= Beginning of Section =

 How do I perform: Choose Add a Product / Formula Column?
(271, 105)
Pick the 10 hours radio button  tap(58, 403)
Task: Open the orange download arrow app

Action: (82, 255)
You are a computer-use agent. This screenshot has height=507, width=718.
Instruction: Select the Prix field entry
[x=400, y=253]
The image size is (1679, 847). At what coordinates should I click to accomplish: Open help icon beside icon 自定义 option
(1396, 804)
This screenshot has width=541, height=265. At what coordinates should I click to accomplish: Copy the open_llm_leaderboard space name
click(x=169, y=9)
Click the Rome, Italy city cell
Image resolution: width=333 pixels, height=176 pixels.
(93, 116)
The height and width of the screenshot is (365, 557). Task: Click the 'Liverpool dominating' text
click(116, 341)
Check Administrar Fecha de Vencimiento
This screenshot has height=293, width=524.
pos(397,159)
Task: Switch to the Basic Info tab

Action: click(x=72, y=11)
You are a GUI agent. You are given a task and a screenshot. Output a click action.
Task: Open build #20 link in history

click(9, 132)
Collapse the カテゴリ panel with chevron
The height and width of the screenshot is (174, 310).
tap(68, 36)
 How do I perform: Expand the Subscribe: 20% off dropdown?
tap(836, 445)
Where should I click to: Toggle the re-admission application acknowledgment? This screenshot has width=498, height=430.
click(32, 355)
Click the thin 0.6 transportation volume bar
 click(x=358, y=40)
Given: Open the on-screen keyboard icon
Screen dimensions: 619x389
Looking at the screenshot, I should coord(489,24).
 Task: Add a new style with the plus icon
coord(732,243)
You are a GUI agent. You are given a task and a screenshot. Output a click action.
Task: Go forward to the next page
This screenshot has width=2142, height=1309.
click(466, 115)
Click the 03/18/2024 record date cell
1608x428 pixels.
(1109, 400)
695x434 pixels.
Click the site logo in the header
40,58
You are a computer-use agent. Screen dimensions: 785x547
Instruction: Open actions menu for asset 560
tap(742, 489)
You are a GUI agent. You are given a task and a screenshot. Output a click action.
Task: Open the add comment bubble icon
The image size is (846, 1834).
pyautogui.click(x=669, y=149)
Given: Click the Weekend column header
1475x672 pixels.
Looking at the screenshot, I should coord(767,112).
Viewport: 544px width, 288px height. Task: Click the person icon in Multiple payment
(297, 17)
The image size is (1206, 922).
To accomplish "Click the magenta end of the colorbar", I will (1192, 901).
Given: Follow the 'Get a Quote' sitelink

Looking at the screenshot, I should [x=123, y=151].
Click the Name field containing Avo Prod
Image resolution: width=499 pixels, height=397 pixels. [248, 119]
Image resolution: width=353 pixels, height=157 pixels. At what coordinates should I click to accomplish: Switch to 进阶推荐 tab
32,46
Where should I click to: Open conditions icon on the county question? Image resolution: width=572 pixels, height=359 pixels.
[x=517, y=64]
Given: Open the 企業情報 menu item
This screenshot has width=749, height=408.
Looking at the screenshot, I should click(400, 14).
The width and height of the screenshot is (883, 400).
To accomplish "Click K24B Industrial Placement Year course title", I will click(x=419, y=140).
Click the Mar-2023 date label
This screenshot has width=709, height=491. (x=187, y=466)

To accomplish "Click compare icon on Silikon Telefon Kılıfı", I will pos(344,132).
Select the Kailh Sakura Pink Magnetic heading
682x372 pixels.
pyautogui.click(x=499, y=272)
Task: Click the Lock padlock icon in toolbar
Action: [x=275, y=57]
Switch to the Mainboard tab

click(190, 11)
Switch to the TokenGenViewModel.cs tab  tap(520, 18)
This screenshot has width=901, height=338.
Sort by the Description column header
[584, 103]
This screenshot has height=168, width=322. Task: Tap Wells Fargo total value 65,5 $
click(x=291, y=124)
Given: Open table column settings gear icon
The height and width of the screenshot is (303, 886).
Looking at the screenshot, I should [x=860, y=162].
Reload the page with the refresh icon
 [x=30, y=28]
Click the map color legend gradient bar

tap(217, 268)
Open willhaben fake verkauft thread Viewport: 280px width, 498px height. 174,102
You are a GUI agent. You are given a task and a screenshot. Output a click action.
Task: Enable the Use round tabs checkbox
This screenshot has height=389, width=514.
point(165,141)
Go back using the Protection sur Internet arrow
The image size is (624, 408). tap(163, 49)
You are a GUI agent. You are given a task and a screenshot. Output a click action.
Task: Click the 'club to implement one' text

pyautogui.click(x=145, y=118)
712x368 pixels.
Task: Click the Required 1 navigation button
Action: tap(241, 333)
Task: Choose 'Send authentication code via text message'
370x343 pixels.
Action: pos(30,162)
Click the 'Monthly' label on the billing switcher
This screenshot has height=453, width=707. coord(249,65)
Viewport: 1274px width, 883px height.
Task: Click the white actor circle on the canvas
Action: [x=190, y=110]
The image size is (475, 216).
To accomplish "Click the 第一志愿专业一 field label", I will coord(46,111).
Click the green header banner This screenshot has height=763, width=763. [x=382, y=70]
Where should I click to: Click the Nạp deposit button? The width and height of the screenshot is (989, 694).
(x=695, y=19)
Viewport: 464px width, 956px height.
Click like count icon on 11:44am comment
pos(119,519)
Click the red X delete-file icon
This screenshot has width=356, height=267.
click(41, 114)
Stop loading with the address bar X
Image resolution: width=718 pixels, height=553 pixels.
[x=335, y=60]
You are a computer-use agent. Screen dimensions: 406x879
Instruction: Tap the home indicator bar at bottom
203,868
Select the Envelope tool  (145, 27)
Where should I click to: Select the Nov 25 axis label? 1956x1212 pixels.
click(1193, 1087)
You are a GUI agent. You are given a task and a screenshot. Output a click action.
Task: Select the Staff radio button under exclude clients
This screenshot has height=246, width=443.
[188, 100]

= End of Section =

* [Brief]:
Show all lines from the data that contain "computer".

* [Answer box]:
You are a computer-use agent. This screenshot has height=507, width=718.
You are a computer-use agent. Screen dimensions: 785x547
You are a computer-use agent. Screen dimensions: 406x879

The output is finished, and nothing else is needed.